電子診療情報 半島内で共有 半田病院システム加入へ

2014.05.02

電子診療情報 半島内で共有 半田病院システム加入へ
2014.05.01 中日新聞



 【愛知県】半田市立半田病院は2015年春から、市医師会が運用する電子地域医療連携システム「ドクターウェブ」に加わり、知多半島の診療所や中核病院とオンラインで診療情報を共有する。

現在は書類やCDなどの手渡しで検査データなどをやりとりしている。
これらを電子システムで共有することで業務の効率化を進め、地域医療の向上、患者や医師の負担を減らす。(山野舞子)

 半田市医師会は、市や近隣市町の百二十カ所ほどの診療所同士をインターネットでつなぐドクターウェブを一〇年に導入。

診療所のパソコンで主にエックス線画像などの検査データを交換し、診療に役立てている。

導入前は患者が自分で診療所に画像の入ったCD-ROMを持っていく必要があった。

 半田病院はこのシステムに加わるに当たって、現行の検査データに加え、看護師の記録や医師の所見などの診療情報が詳しく記された電子カルテも、患者の同意を得た上で部分的に診療所に開示できるようにする。

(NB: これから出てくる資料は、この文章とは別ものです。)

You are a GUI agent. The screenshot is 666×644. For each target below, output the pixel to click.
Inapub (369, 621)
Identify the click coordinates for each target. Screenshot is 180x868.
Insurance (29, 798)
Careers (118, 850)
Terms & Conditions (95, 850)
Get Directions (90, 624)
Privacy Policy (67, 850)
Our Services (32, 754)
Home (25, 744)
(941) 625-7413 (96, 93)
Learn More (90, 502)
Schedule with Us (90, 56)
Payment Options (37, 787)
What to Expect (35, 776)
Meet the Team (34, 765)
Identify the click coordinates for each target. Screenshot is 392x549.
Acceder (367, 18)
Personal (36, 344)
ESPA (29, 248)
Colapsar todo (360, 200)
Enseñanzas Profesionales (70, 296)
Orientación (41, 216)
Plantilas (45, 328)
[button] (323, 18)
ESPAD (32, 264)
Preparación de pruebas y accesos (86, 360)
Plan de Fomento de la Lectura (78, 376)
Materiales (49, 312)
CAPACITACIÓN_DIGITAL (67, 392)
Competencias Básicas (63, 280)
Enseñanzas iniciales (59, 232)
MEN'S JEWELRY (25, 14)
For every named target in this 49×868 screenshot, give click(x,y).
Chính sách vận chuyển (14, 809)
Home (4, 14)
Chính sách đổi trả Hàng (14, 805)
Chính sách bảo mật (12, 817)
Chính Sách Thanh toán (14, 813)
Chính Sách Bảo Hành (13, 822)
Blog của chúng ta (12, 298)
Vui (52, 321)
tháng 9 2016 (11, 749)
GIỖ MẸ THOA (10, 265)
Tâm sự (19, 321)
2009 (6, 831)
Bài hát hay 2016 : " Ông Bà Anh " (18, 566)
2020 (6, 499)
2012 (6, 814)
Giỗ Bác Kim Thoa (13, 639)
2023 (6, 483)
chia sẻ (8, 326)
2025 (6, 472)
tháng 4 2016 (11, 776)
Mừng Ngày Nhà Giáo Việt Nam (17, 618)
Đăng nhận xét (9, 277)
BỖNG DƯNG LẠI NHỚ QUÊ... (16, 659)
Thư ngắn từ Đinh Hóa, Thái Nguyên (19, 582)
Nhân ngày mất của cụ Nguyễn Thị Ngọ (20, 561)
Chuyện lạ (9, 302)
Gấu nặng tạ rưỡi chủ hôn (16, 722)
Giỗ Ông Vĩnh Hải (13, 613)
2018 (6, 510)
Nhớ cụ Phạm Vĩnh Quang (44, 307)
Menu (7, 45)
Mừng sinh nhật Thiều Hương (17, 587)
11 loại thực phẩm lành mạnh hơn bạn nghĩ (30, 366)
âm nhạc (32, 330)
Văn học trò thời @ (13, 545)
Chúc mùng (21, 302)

半田病院で手術を受けた患者が地域の診療所で治療やリハビリを受ける際、診療所は手術情報を迅速に得ることができるようになる。

 今後は、電子カルテを導入している知多厚生病院(美浜町)や建設中の西知多総合病院(東海市)、新常滑市民病院などの中核病院もこのシステムに加わる計画だ。

 全国的に、病気やけがの治療を一つの病院だけで担う「病院完結型医療」から、病院と地域の診療所が連携して役割を分担する「地域完結型医療」に移行している。

 半田病院の新美晋二医療情報管理室長(55)は「地域完結型医療が進む中、病院と診療所の情報の迅速なやりとりは欠かせない」とシステム導入の意義を話す。

 半田市医師会の花井俊典会長(57)は「将来は知多半島全域の診療所や病院とつながり、さらに在宅介護のケアマネジャーらとも情報共有できる仕組みにしたい」と拡充を目指すという。